EXCERPT TO READ:
Yesterday, a federal judge in the Northern District of Florida (Pensacola) issued an opinion declaring the new health care reform law (the Patient Protection and Affordable Care Act or “PPACA” ) unconstitutional because, according to the Court, the PPACA impermissibly characterizes the choice to purchase health insurance as an “activity” properly regulated under the Commerce Clause.
In the decision, the Court ruled in favor of the Florida Attorney General (joined by 25 other states’ Attorneys General), pursuant to a suit filed to overturn the new law. In his decision, U.S. District Judge Roger Vinson, ruled that an individual’s failure to buy health insurance is not an “activity,” for purposes of regulation under the Commerce Clause and, therefore, the new law’s inclusion of an “individual mandate” to purchase health insurance coverage was an unconstitutional expansion of Commerce Clause powers. In the decision, Vinson stated: “To now hold that Congress may regulate the so-called ‘economic decision’ to not purchase a product or service in anticipation of future consumption is a ‘bridge too far.’ It is without logical limitation and far exceeds the existing legal boundaries established by Supreme Court precedent.” Additionally, Vinson stated that the entire health care reform law must be declared void since the “individual mandate” is not severable from the rest of the law.
The Florida ruling creates a 2-2 split among the federal district courts that have addressed challenges to the constitutionality of PPACA (specifically, the individual health coverage mandate). These decisions do not themselves indicate that individuals, employers or states should alter their current plans relative to compliance with the PPACA. However, the Florida ruling may indicate further support for legislative or judicial action to alter certain provisions of the new law.

THE DATA:
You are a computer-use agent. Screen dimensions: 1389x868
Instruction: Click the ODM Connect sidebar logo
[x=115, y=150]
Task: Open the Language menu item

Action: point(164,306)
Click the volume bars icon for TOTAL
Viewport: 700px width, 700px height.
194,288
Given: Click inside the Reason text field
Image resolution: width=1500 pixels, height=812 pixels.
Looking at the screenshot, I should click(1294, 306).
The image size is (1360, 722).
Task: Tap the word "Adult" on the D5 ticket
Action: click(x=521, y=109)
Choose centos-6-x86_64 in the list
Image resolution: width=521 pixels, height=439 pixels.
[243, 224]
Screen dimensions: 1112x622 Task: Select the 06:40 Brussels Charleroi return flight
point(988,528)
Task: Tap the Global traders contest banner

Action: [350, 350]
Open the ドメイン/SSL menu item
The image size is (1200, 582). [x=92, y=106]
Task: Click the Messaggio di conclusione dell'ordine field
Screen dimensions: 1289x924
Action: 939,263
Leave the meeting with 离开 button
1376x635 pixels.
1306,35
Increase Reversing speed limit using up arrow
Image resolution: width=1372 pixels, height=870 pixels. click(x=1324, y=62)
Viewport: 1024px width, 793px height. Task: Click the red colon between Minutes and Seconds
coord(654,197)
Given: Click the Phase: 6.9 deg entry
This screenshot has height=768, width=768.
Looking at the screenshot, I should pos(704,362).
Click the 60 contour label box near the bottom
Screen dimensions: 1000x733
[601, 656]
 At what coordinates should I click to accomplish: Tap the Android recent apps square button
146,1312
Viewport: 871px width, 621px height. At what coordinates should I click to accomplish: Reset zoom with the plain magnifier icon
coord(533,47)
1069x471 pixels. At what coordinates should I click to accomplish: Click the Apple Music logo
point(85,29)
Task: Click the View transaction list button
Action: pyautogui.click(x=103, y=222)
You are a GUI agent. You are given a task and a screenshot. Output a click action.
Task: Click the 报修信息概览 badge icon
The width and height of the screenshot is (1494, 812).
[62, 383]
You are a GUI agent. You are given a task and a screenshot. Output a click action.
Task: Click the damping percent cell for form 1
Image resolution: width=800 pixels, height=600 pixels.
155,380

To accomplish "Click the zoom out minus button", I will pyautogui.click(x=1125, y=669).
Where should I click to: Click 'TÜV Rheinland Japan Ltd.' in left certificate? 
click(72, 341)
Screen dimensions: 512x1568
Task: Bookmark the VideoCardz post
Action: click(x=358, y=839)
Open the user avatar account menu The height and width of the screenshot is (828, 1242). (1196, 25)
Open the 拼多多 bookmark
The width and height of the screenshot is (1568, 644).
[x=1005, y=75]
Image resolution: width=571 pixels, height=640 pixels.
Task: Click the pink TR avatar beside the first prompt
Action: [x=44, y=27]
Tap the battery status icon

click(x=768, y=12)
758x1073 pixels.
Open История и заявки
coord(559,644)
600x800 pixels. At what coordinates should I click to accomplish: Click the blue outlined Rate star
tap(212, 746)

WORK REQUEST: From the article on the Florida health care ruling, write out word for word the part starting with "Yesterday, a federal" and going on through "the Commerce Clause.". Use only the article on the Florida health care ruling.

EXERCISE SOLUTION:
Yesterday, a federal judge in the Northern District of Florida (Pensacola) issued an opinion declaring the new health care reform law (the Patient Protection and Affordable Care Act or “PPACA” ) unconstitutional because, according to the Court, the PPACA impermissibly characterizes the choice to purchase health insurance as an “activity” properly regulated under the Commerce Clause.